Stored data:
====

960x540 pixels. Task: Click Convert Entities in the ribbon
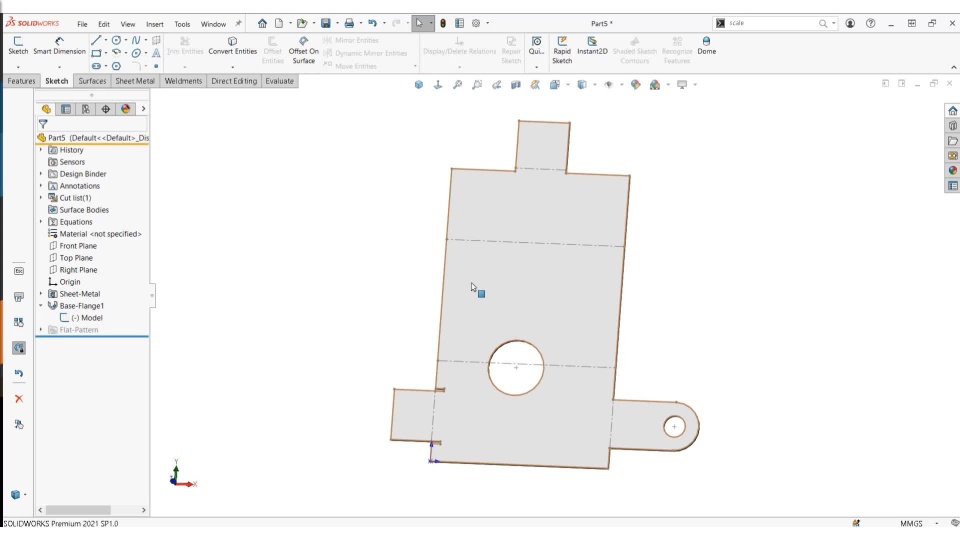point(232,45)
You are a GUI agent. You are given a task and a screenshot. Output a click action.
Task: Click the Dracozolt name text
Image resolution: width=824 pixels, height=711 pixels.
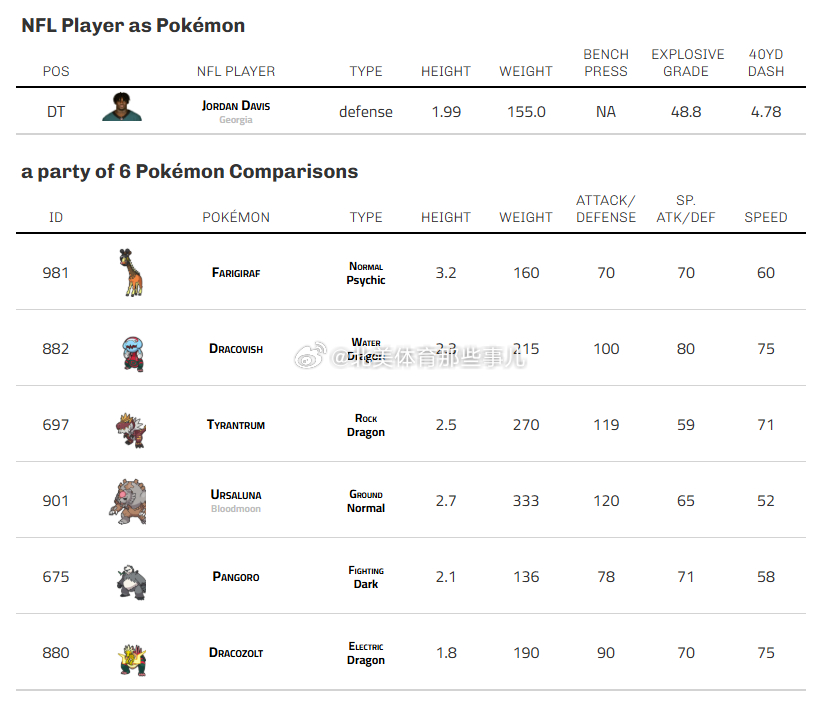(x=236, y=653)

====

From the records given above, reproduce all text exactly and exclude each picture.

960x540 pixels. Task: Click Convert Entities in the ribbon
point(232,45)
You are a GUI agent. You are given a task and a screenshot. Output a click action.
Task: Click the Dracozolt name text
Image resolution: width=824 pixels, height=711 pixels.
(x=236, y=653)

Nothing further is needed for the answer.